Introduction
Kyber is an IND-CCA2-secure key encapsulation mechanism (KEM), whose security is based on the hardness of solving the learning-with-errors (LWE) problem over module lattices. Kyber is one of the finalists in the NIST post-quantum cryptography project. The submission lists three different parameter sets aiming at different security levels. Specifically, Kyber-512 aims at security roughly equivalent to AES-128, Kyber-768 aims at security roughly equivalent to AES-192, and Kyber-1024 aims at security roughly equivalent to AES-256.
For users who are interested in using Kyber, we recommend the following:
- Use Kyber in a so-called hybrid mode in combination with established "pre-quantum" security; for example in combination with elliptic-curve Diffie-Hellman.
- We recommend using the Kyber-768 parameter set, which—according to a very conservative analysis—achieves more than 128 bits of security against all known classical and quantum attacks.
Scientific Background
The design of Kyber has its roots in the seminal LWE-based encryption scheme of Regev. Since Regev's original work, the practical efficiency of LWE encryption schemes has been improved by observing that the secret in LWE can come from the same distribution as the noise and also noticing that "LWE-like" schemes can be built by using a square (rather than a rectangular) matrix as the public key. Another improvement was applying an idea originally used in the NTRU cryptosystem to define the Ring-LWE and Module-LWE problems that used polynomial rings rather than integers.
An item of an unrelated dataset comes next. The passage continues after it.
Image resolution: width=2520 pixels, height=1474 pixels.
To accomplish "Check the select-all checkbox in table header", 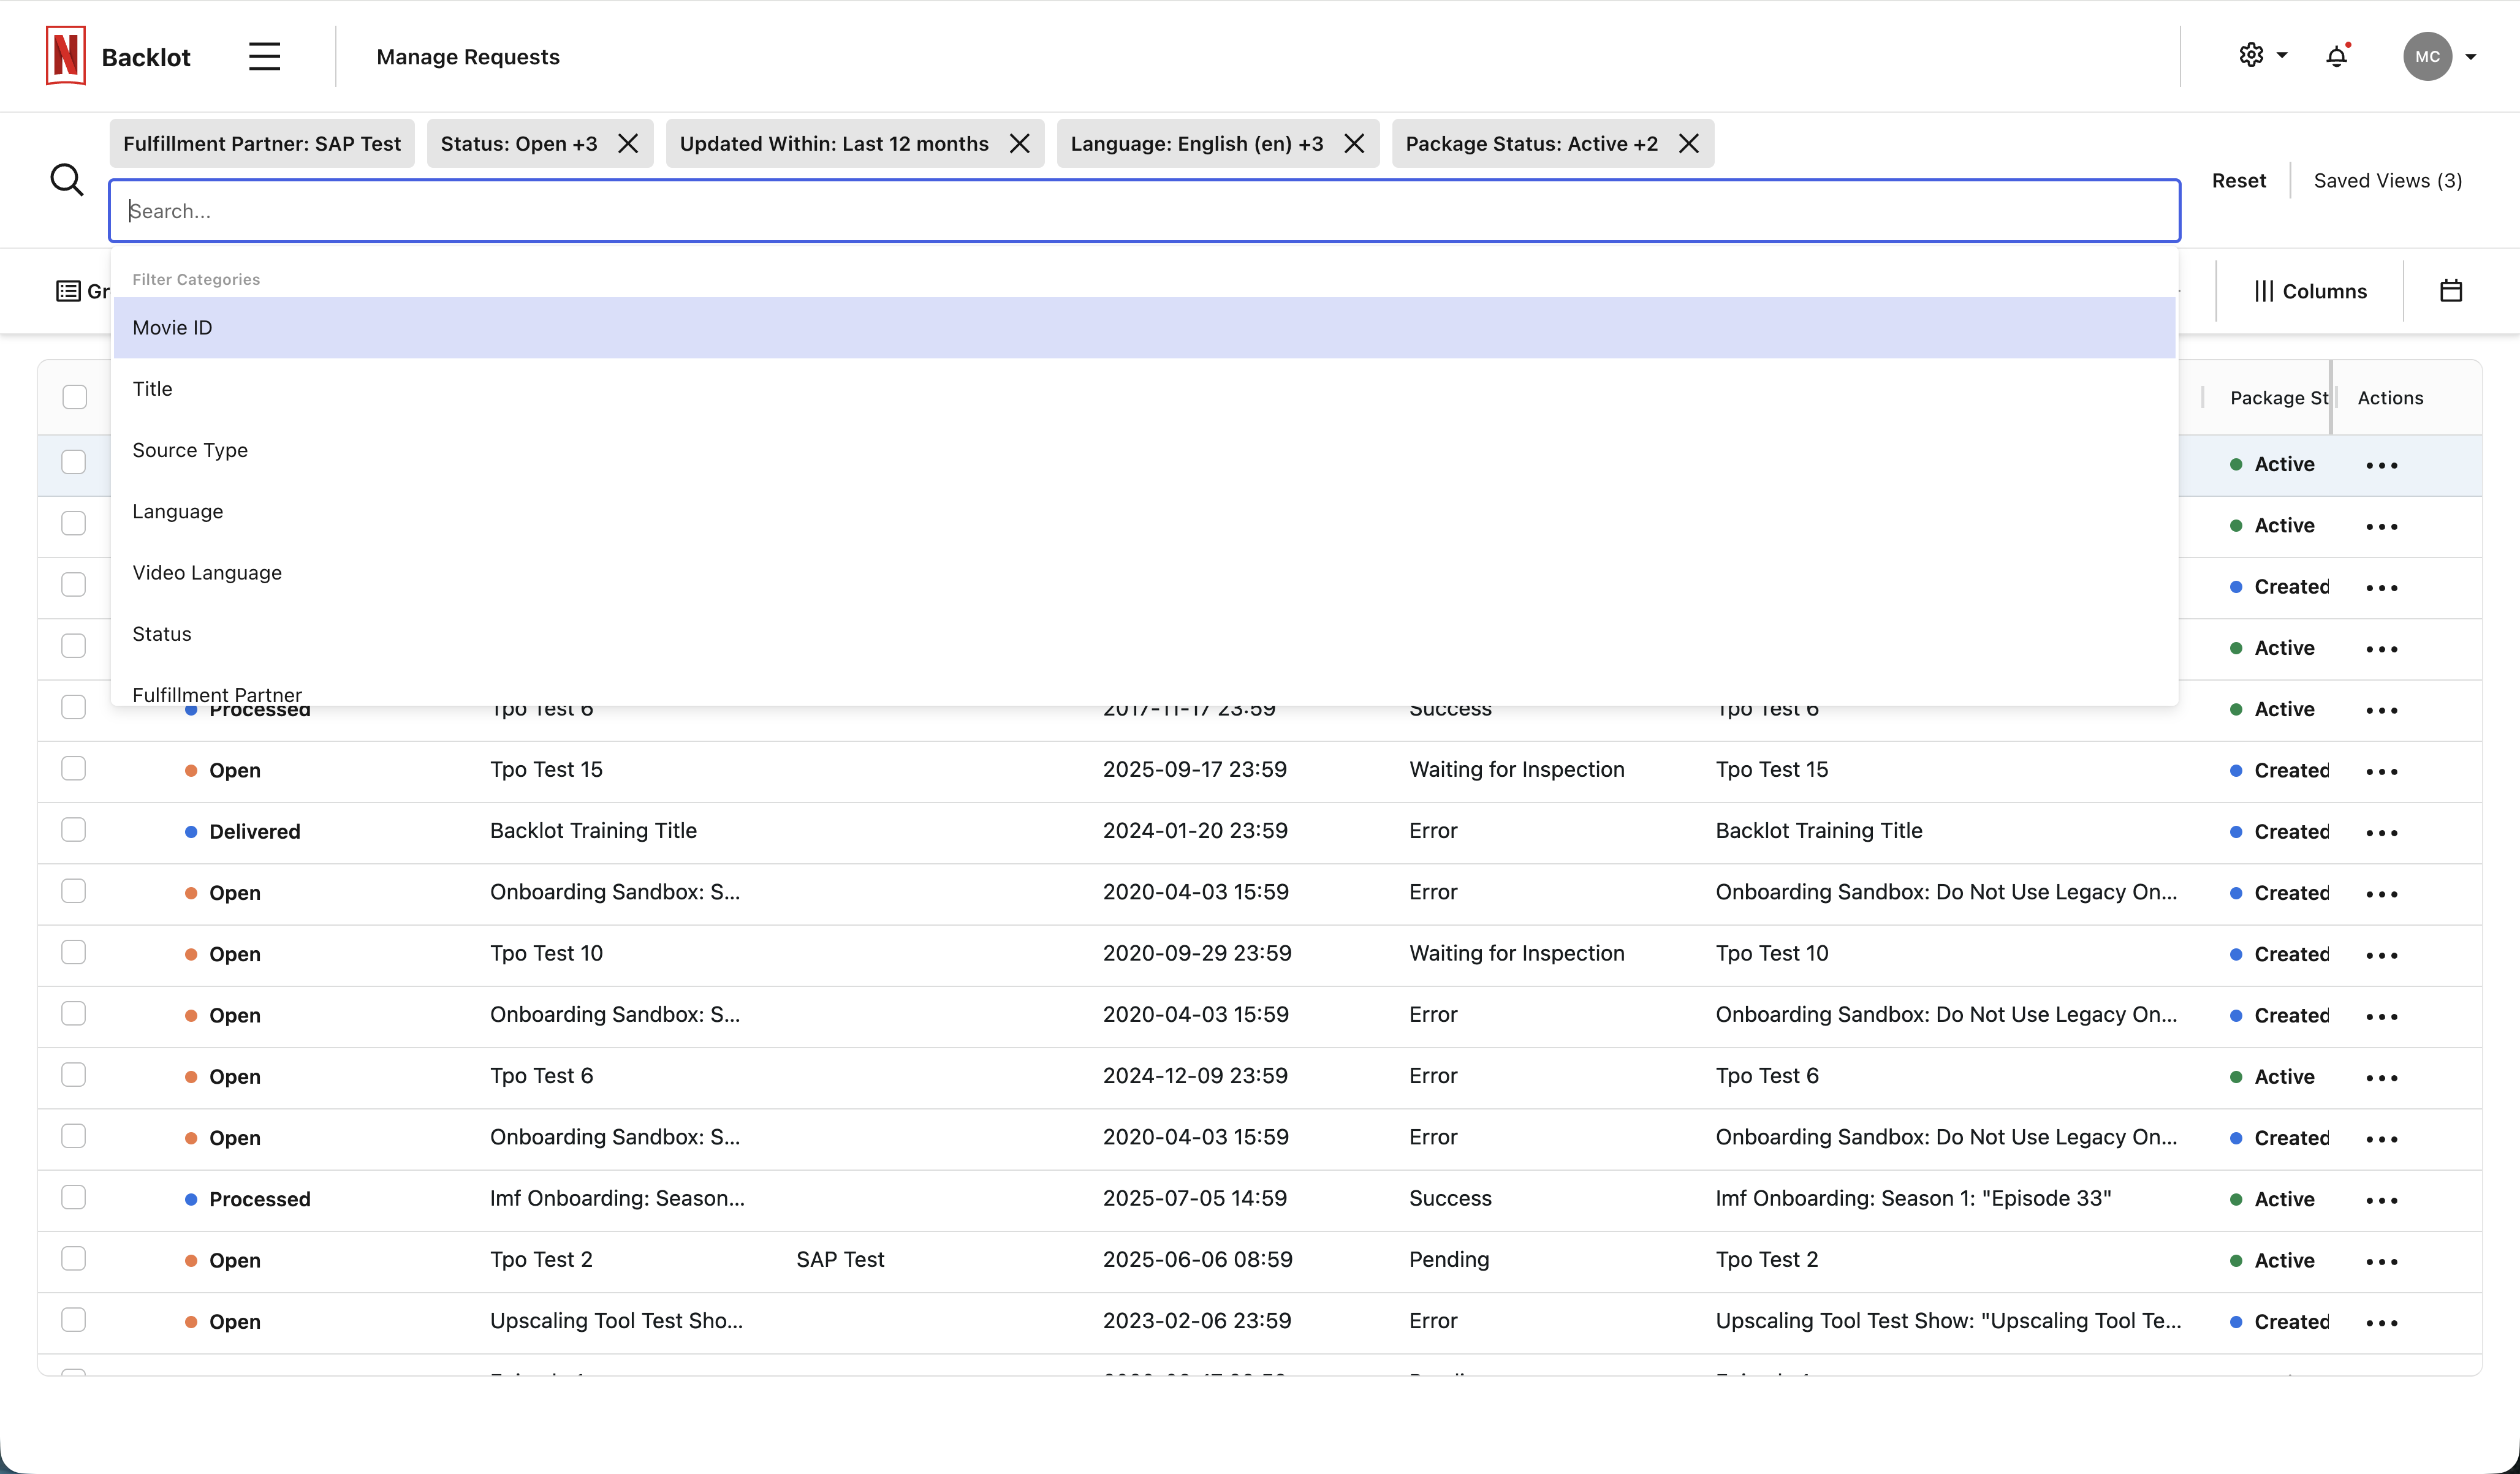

The CCA-secure KEM Kyber is built on top of a CPA-secure cryptosystem that is based on the hardness of Module-LWE.
Users of Kyber
Kyber is already being integrated into libraries and systems by industry. For example,
- Cloudflare integrated Kyber alongside other PQ algorithms into CIRCL, the Cloudflare Interoperable, Reusable Cryptographic Library;
- Amazon now supports hybrid modes involving Kyber in their AWS Key Management Service; and
- already in 2019 IBM advertised the "World’s First Quantum Computing Safe Tape Drive" using Kyber and Dilithium.
Performance Overview
The tables below gives an indication of the performance of Kyber. All benchmarks were obtained on one core of an Intel Core-i7 4770K (Haswell) CPU. We report benchmarks of two different implementations: a C reference implementation and an optimized implementation using AVX2 vector instructions. For benchmarks on an ARM Cortex-M4 microcontroller, see the benchmarks reported by the pqm4 project.
Kyber-512 | |||||
---|---|---|---|---|---|
Sizes (in bytes) | Haswell cycles (ref) | Haswell cycles (avx2) | |||
sk: | 1632 | gen: | 122684 | gen: | 33856 |
pk: | 800 | enc: | 154524 | enc: | 45200 |
ct: | 768 | dec: | 187960 | dec: | 34572 |
Kyber-768 | |||||
Sizes (in bytes) | Haswell cycles (ref) | Haswell cycles (avx2) | |||
sk: | 2400 | gen: | 199408 | gen: | 52732 |
pk: | 1184 | enc: | 235260 | enc: | 67624 |
ct: | 1088 | dec: | 274900 | dec: | 53156 |
Kyber-1024 | |||||
Sizes (in bytes) | Haswell cycles (ref) | Haswell cycles (avx2) | |||
sk: | 3168 | gen: | 307148 | gen: | 73544 |
pk: | 1568 | enc: | 346648 | enc: | 97324 |
ct: | 1568 | dec: | 396584 | dec: | 79128 |
As an update for round 2 of the NIST project we also proposed a variant of Kyber that is meant to showcase the performance of Kyber when hardware support for the symmetric primitives is available. This variant, called Kyber-90s, uses AES-256 in counter mode and SHA2 instead of SHAKE.
Kyber-512-90s | |||||
---|---|---|---|---|---|
Haswell cycles (ref) | Haswell cycles (avx2) | ||||
gen: | 213156 | gen: | 21880 | ||
enc: | 213156 | enc: | 28592 | ||
dec: | 277612 | dec: | 20980 | ||
Kyber-768-90s | |||||
Haswell cycles (ref) | Haswell cycles (avx2) | ||||
gen: | 389760 | gen: | 30460 | ||
enc: | 432764 | enc: | 40140 | ||
dec: | 473984 | dec: | 30108 | ||
Kyber-1024-90s | |||||
Haswell cycles (ref) | Haswell cycles (avx2) | ||||
gen: | 636380 | gen: | 43212 | ||
enc: | 672644 | enc: | 56556 | ||
dec: | 724144 | dec: | 44328 |